State how many lines of the data below contain the word "link". Reply with the number alone.

- - -

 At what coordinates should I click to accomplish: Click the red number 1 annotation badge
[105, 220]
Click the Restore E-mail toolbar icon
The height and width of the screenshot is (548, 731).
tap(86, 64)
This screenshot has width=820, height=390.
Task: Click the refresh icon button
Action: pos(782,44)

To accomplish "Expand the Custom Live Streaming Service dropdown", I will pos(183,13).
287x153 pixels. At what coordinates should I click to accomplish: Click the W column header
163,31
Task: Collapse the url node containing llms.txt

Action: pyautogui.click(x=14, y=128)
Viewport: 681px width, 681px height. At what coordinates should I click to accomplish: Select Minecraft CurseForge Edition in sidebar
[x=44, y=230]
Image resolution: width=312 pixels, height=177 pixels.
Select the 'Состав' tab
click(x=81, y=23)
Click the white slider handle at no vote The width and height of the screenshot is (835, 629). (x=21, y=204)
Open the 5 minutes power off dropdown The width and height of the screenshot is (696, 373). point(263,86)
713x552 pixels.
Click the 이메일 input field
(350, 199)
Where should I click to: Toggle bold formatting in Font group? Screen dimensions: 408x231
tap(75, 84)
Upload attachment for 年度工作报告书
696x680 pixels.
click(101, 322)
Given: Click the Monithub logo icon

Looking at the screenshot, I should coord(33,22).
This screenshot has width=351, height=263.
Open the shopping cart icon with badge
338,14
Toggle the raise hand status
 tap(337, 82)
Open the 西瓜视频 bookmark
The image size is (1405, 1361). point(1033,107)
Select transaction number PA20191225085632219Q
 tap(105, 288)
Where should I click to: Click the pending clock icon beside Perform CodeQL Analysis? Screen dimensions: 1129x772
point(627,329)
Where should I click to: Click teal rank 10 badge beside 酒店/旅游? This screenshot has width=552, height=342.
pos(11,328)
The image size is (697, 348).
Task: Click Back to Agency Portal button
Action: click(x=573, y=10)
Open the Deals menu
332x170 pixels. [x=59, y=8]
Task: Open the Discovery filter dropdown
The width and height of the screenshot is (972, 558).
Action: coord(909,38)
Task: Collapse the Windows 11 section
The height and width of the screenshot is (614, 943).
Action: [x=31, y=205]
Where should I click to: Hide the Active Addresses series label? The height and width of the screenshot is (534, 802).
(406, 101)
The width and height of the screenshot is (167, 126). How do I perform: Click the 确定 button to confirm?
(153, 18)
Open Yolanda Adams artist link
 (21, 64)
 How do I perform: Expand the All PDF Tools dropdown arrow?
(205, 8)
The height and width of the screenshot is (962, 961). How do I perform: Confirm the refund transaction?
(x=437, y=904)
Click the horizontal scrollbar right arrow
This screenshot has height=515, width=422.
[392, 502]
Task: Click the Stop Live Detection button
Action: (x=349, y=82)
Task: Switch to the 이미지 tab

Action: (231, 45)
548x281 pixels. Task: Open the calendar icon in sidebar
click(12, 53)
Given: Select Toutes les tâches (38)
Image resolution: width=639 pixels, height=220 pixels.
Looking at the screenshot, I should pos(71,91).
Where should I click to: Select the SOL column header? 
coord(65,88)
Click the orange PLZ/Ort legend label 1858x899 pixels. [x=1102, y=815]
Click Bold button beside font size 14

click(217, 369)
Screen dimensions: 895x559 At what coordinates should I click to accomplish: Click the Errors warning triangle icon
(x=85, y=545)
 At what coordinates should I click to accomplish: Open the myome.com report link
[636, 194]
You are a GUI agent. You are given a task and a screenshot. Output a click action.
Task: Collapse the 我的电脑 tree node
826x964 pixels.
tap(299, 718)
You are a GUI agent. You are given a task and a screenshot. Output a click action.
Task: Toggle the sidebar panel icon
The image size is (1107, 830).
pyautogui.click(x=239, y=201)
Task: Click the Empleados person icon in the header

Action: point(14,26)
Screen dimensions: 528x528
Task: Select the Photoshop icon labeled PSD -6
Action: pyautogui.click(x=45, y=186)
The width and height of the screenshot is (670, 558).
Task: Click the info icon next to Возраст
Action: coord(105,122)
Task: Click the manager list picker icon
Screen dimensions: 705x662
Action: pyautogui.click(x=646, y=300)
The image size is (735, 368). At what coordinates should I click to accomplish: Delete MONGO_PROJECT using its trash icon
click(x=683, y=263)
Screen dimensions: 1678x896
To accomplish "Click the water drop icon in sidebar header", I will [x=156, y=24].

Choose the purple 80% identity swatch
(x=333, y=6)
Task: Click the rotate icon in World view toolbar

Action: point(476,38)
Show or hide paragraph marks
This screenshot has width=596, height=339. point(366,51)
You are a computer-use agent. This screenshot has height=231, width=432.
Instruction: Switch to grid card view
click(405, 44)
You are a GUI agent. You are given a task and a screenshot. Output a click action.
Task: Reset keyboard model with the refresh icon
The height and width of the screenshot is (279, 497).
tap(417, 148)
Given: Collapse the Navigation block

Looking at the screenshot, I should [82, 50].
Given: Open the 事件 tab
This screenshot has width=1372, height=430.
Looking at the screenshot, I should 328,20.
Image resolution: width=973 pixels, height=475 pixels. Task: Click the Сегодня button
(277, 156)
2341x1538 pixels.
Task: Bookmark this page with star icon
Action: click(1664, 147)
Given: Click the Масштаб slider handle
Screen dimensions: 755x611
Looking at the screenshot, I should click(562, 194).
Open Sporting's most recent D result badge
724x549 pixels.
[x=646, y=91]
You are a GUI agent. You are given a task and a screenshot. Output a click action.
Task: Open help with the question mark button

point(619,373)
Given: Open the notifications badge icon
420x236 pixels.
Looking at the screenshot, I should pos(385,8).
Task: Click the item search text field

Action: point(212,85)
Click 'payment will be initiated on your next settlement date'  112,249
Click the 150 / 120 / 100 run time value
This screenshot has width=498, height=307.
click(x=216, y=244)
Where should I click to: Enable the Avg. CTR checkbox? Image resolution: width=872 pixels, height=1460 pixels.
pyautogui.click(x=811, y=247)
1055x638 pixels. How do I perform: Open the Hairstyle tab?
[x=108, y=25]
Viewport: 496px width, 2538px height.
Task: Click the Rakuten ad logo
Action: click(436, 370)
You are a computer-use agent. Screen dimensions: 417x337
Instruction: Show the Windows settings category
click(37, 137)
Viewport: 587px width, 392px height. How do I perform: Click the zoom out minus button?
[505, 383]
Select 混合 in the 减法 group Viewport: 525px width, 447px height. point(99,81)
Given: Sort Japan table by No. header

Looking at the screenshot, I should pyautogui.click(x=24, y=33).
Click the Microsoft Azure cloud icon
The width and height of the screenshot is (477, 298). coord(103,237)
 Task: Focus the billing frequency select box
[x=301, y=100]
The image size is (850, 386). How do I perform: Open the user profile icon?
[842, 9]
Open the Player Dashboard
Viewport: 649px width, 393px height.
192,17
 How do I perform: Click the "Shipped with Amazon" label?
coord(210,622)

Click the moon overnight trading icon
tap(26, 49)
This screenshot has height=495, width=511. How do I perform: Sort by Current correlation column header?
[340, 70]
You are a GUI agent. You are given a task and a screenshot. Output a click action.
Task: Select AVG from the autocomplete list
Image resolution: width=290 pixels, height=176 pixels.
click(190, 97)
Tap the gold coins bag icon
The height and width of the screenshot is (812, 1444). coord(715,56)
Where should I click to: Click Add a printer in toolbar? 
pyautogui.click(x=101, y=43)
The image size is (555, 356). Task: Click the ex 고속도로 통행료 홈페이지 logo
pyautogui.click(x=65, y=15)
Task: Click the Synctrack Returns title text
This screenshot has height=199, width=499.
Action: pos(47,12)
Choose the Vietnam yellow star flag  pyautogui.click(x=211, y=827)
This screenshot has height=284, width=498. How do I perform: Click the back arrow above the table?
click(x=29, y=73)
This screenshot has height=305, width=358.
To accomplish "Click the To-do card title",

- - -

### TASK RESULT:
2